My keeper, one Sra. Uña, is a helpful grandmotherly sort, reassuringly dowdy yet no stranger to the afternoon beer. Not only does she track down documents, she has insisted that we researchers crash multiple receptions at the Fundacion to partake in free food and drink. The archives of Don Pepe Ortega are rich, but I hope not too rich, with sources for me to scrutinize. Yesterday I spent the day reading through Ortega´s correspondence with his German friend and philologue Ernst Robert Curtius. I find reading the letters of dead people a most rewarding endeavor, even with someone as lame as Curtius.

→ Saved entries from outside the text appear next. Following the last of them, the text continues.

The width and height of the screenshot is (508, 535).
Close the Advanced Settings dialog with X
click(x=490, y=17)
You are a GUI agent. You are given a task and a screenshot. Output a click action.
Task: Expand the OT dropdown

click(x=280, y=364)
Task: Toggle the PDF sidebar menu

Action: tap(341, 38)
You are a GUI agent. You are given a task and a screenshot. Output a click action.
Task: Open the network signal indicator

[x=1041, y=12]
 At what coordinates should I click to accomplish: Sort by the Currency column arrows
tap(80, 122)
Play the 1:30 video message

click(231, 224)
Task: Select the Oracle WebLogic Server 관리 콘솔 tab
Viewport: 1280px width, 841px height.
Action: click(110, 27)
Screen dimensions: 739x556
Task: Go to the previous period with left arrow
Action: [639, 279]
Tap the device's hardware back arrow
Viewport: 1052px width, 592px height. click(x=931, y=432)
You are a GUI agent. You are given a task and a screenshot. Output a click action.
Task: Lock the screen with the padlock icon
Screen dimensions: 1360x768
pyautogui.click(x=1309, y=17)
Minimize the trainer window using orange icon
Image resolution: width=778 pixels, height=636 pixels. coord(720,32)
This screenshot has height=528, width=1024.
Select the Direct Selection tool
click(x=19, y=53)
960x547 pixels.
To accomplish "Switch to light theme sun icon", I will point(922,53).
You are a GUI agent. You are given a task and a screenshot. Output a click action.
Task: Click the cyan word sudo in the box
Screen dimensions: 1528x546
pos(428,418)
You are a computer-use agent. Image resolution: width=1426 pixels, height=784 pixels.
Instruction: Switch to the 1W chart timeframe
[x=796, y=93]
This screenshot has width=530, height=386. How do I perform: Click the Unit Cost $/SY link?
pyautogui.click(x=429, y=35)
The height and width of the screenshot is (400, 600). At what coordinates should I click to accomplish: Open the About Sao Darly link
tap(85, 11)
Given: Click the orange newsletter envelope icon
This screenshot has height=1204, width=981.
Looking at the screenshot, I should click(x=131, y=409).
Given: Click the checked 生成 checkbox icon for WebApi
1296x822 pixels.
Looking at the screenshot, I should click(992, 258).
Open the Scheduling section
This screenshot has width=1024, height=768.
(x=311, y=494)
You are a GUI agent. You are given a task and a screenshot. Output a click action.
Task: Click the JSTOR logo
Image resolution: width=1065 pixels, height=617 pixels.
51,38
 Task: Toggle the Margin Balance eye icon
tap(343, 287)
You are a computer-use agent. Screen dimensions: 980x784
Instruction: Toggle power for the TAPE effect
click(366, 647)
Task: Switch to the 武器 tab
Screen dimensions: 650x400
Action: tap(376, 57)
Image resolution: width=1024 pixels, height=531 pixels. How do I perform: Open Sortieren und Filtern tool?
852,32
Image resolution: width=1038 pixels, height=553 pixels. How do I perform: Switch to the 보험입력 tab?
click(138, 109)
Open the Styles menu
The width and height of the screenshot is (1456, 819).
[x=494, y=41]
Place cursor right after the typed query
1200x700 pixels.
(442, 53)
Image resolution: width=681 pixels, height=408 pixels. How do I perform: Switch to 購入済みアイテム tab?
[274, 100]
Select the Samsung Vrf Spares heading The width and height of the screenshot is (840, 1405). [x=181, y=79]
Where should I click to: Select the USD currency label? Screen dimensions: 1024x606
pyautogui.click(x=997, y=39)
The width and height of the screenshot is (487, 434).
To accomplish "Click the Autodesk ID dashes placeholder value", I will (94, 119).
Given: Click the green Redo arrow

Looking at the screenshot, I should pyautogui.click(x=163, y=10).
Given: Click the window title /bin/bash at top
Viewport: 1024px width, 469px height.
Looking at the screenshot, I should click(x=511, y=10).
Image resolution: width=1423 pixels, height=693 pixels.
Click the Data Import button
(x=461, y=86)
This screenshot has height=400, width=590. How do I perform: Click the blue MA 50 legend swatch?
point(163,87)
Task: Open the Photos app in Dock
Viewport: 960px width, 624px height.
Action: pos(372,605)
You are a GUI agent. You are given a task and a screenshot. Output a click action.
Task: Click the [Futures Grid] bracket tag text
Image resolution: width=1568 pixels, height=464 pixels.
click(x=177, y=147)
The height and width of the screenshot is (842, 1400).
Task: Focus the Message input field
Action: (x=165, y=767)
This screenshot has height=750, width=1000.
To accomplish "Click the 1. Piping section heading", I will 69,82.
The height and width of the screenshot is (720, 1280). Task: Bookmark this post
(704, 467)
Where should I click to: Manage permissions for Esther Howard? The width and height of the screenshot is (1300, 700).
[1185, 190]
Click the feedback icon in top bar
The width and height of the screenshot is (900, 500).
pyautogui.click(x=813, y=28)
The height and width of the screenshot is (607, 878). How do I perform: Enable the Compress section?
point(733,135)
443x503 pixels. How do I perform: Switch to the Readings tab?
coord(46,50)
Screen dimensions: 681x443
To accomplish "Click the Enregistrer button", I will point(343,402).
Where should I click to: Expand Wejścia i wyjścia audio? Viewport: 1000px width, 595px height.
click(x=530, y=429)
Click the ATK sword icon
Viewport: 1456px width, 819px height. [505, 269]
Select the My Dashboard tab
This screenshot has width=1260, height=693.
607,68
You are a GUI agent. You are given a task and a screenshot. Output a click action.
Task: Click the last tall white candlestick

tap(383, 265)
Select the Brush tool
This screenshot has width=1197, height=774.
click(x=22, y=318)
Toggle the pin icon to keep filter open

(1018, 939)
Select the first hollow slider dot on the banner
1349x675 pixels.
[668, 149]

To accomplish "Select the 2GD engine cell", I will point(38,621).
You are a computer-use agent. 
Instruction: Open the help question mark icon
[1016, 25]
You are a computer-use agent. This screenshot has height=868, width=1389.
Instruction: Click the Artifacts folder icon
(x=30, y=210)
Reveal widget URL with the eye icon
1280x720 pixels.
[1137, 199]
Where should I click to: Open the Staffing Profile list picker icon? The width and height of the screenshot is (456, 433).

When Samiluisa does not bid me carry her feces, we remain on the best of terms and have spent the better part of the week strolling the gnarled and pulsating streets of Madrid, day and night. Madrid is a fine walking city, small in geographical size, packed with food, people, and the visible architectural strata of many centuries of trying to look powerful. Yet there are a few caveats to this claim, which seem to increase with the temperature. There are construction projects all over the city, trying to stimulate the economy, and at the very least, grinding up filth into the atmosphere. You would think the city is recovering from a recent carpet bombing attack.

We are staying in a room in R.´s old apartment on the plaza Tirso de Molina, in the Lavapies neighborhood, formerly the district of late 19th century urban misery, now with 21st century poor Chinese, Arabic, and African immigrants but not much misery. The location is ideal, with two outdoor cafe-bars on the plaza, one for our morning coffee and baguette with tomato, the other for our 1 am nightcap cerveza. The universe is in order.

We´ve settled more or less into a routine that is built around the archives for me and itinerant doodling for S. during the day, segueing into running, drinking, eating, eating, and more drinking at night, concluded with a nice sweaty read before bed in our shitbox room on a comically awful air mattress.

This morning we went on a long run in the parque de buen retiro (good rest park)- the much need lungs of Madrid, which, unfortunately, are filled with dust. Which means you can enjoy the post-run ritual of blowing black snot out your nose. We did.

Tomorrow we´re visiting the flee market called el Rastro (the trail), thus named for the trail of blood that the slaughtered animals used to leave on their cartride back from the abbatoir. Now I fear the the slaughtered animals have been replaced by pig-faced tourists, whose bulging fanny packs perhaps give off the same scent of fresh blood that once stained the cobblestones.

Yours,

P.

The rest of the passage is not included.